Security & trust
Built for ops teams who can't gamble on data handling.
OrderPier processes inbound purchase orders, which often contain pricing, customer identities, and contract terms. This page documents, honestly and concretely, how we protect that data.
Encrypted in transit & at rest
TLS 1.3 on every endpoint with HSTS. Database and backups encrypted with AES-256 via our managed Postgres provider. Inbound SMTP requires TLS.
Tenant isolation, not promises
Every customer-data row carries an organization ID, and every query is scoped to the signed-in tenant's organization at the data-access layer, a request can only ever read or write its own org's data. On top of that, Postgres Row-Level Security enforces the same boundary at the database itself, the connection serving each request runs as a non-privileged role bound to the tenant's organization, so a query bug in application code cannot cross tenants.
Your data does not train AI models
We run extraction through our model providers (Anthropic and Google) under their commercial terms, which contractually exclude your inputs and outputs from model training. Your documents are never used to train any model, see our sub-processor list for the full vendor breakdown.
Prompt-injection mitigations
Email content is processed by an extraction call with no tool access, no outbound network, and a strict JSON output schema. A successful injection cannot trigger any tool or network call, at worst it produces a malformed extraction, which the validator routes to human review.
Append-only audit trail
Every order action, assignment, edit, approval, and push, is logged with actor, timestamp, and detail in an append-only event trail, and exportable as CSV for compliance reviews.
Incident response
Sev-1 incidents (confirmed unauthorized access to customer data) are disclosed to affected customers within 72 hours with scope, root cause, and remediation.
Documented retention
Raw inbound emails: 90 days, then purged. Extracted PO records: lifetime of contract + 30 days, deletable on request within 7 days. Logs: 30 days hot, 1 year cold.
Vulnerability disclosure
Report security issues to security@orderpier.com (we acknowledge within 1 business day, triage within 5). See /.well-known/security.txt.
Certifications & roadmap
SOC 2 Type II: readiness underway with Vanta. Observation window opens Q3 2026. Type II report targeted Q1 2027. SIG Lite / CAIQ: available on request under NDA. Annual external pen test: scheduled with a qualified firm Q4 2026. GDPR Article 28 DPA: published. Sub-processor list: published with 30-day change-notice subscription.

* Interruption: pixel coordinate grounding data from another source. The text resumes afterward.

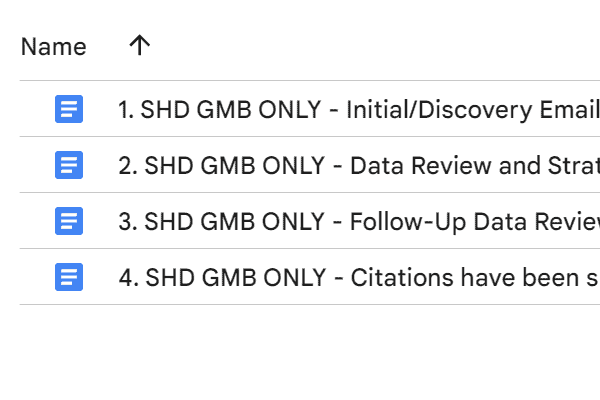The width and height of the screenshot is (600, 400).
Task: Click the Docs icon beside Citations file
Action: pos(69,277)
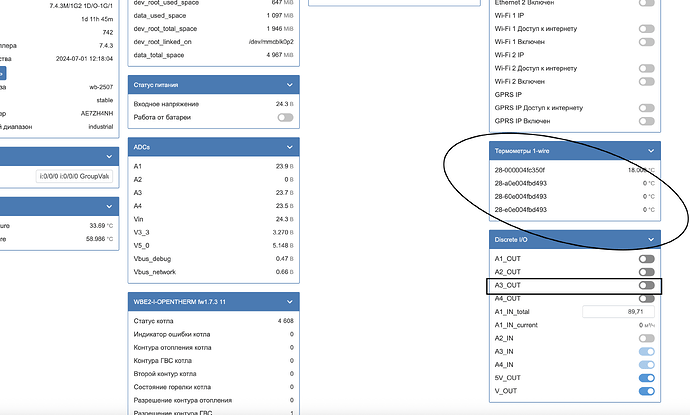This screenshot has width=690, height=415.
Task: Enable the A3_OUT switch
Action: (x=646, y=285)
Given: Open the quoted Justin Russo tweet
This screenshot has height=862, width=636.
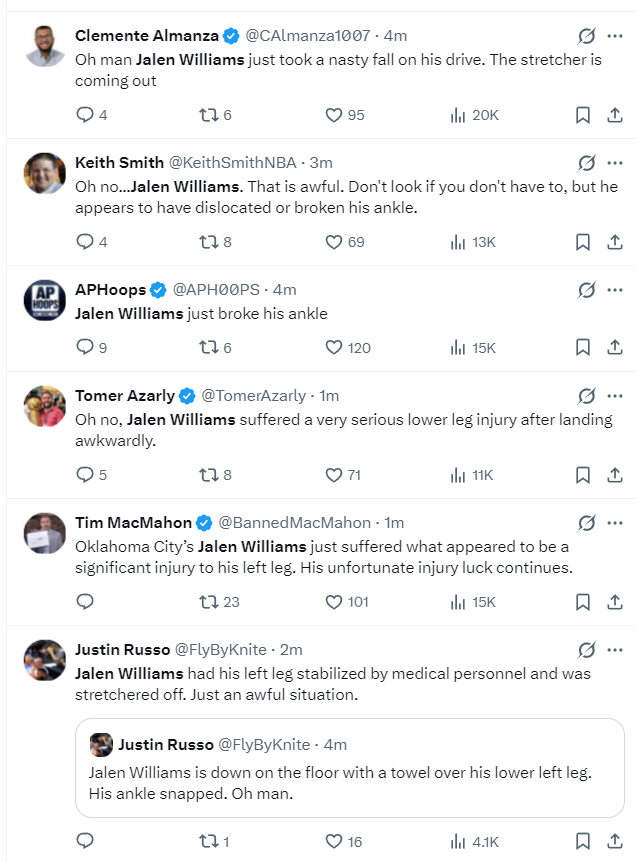Looking at the screenshot, I should pos(350,768).
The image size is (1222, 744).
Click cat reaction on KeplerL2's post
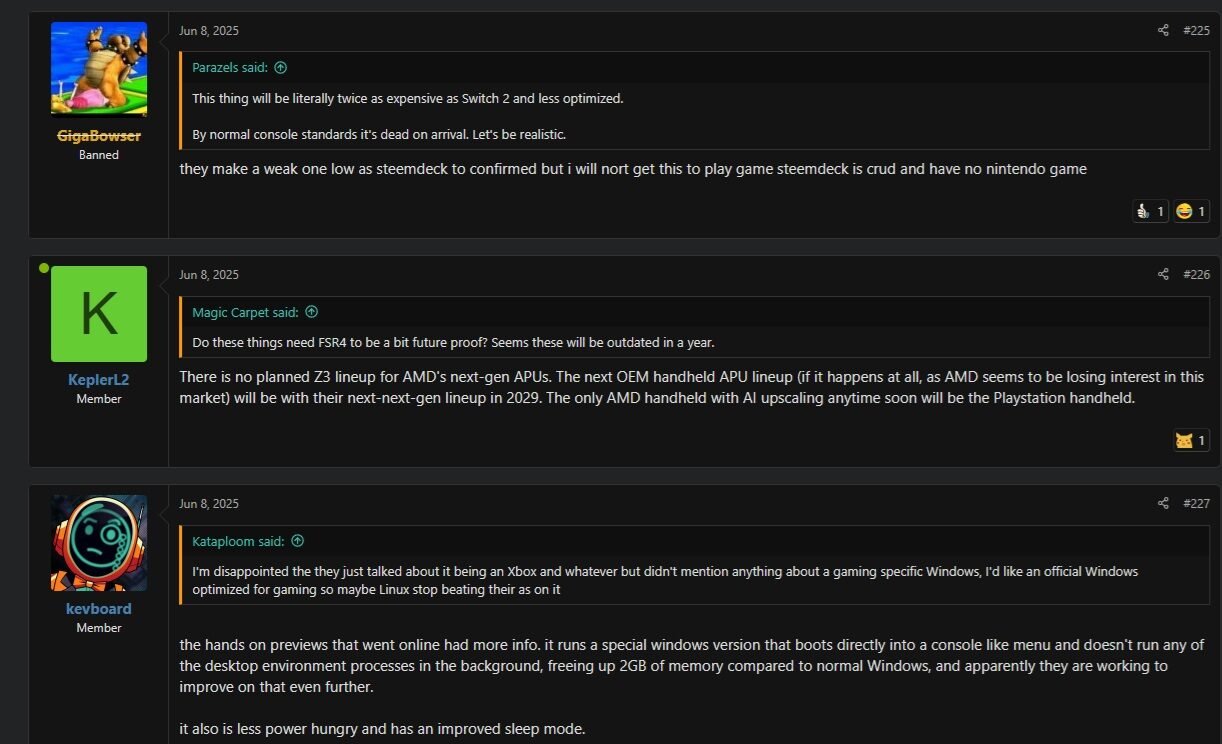coord(1191,440)
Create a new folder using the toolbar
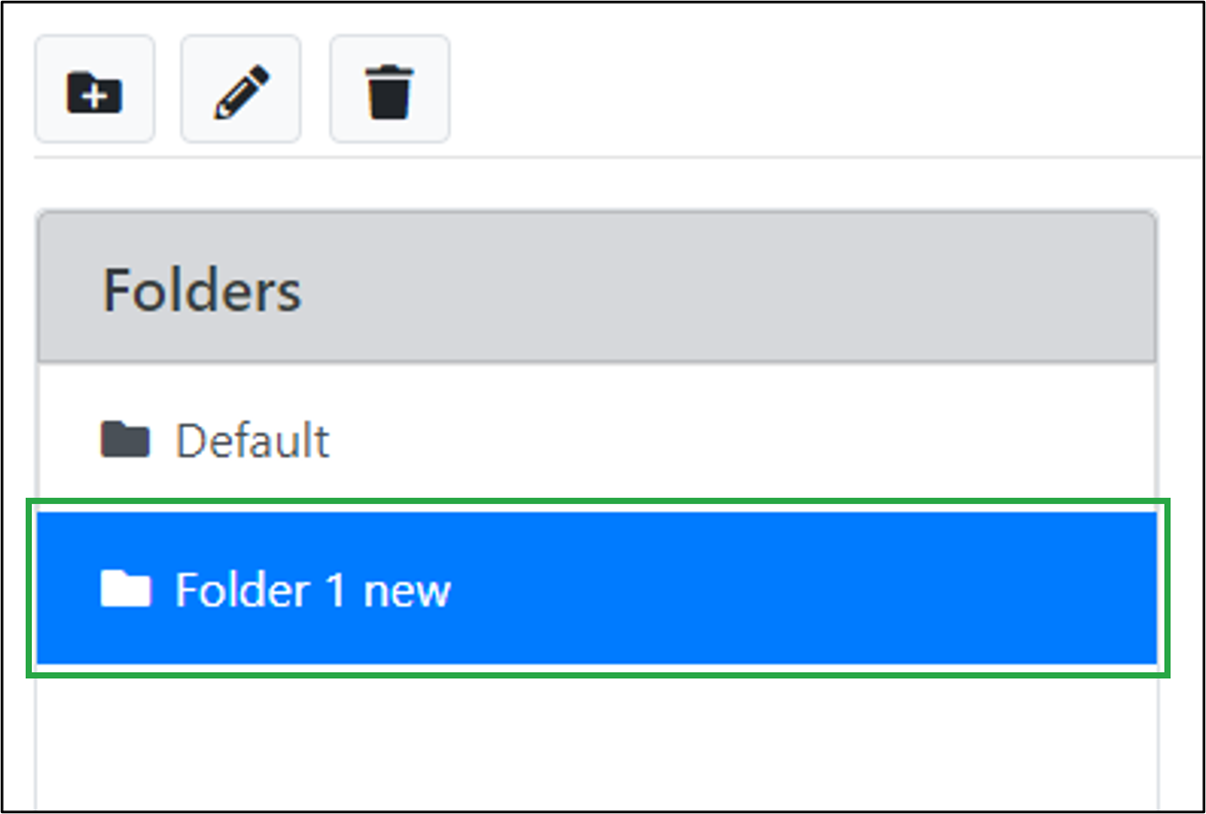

Detailed control evidence and architecture diagrams are available under NDA for active security reviews, email security@orderpier.com.
What security reviewers ask
- Are you SOC 2 certified?
- OrderPier is not yet SOC 2 certified. We are in active readiness with Vanta and starting our Type II observation window in Q3 2026, with a Type II report targeted for early 2027. We do not display a "SOC 2 in progress" badge because that's frowned on by reputable auditors, we'd rather tell you exactly where we are.
- Does your AI provider see our PO data?
- Yes, the email body and attachments are sent to our model providers (Anthropic and Google) for extraction. Under their commercial terms, your inputs and outputs are excluded from model training and retained only briefly for abuse and trust-and-safety review. We're pursuing zero-data-retention arrangements and will update this page as they take effect.
- What about prompt injection in emails?
- Our extraction LLM call has no tools, no outbound network, and a fixed JSON output schema. Even a successful injection produces only a malformed extraction, which our validator rejects and routes to your team for review. We log suspected injection patterns and do not use LLMs in any agentic loop that writes to your ERP.
- How does tenant isolation work technically?
- Tenant isolation is enforced in the application's data-access layer: every customer-data table has an organization ID column, and every read and write is filtered by the signed-in user's organization (resolved server-side from their authenticated session), so one tenant's requests can never touch another tenant's rows. As defense-in-depth, PostgreSQL Row-Level Security enforces the same boundary at the database layer: the role serving requests has no bypass privilege and every customer-data table has a row-level policy keyed to the request's organization, so even a flawed query cannot cross tenants.
- Can you sign our DPA?
- OrderPier publishes a standard DPA at /legal/dpa, Article 28-compliant, with 2021 EU SCCs Module 2 + UK Addendum for international transfers. For enterprise contracts we'll counter-sign your DPA or ours.
- Where can I see your sub-processors?
- Up-to-date list at /legal/subprocessors. We commit to 30 days' notice of any sub-processor change, email subprocessor-updates@orderpier.com to subscribe.
- Can you meet HIPAA / data residency / on-prem requirements?
- OrderPier is currently US-region only. EU residency is on the roadmap and available on Enterprise. HIPAA-aligned deployments and on-prem are discussed case-by-case on Enterprise contracts. Tell us what you need.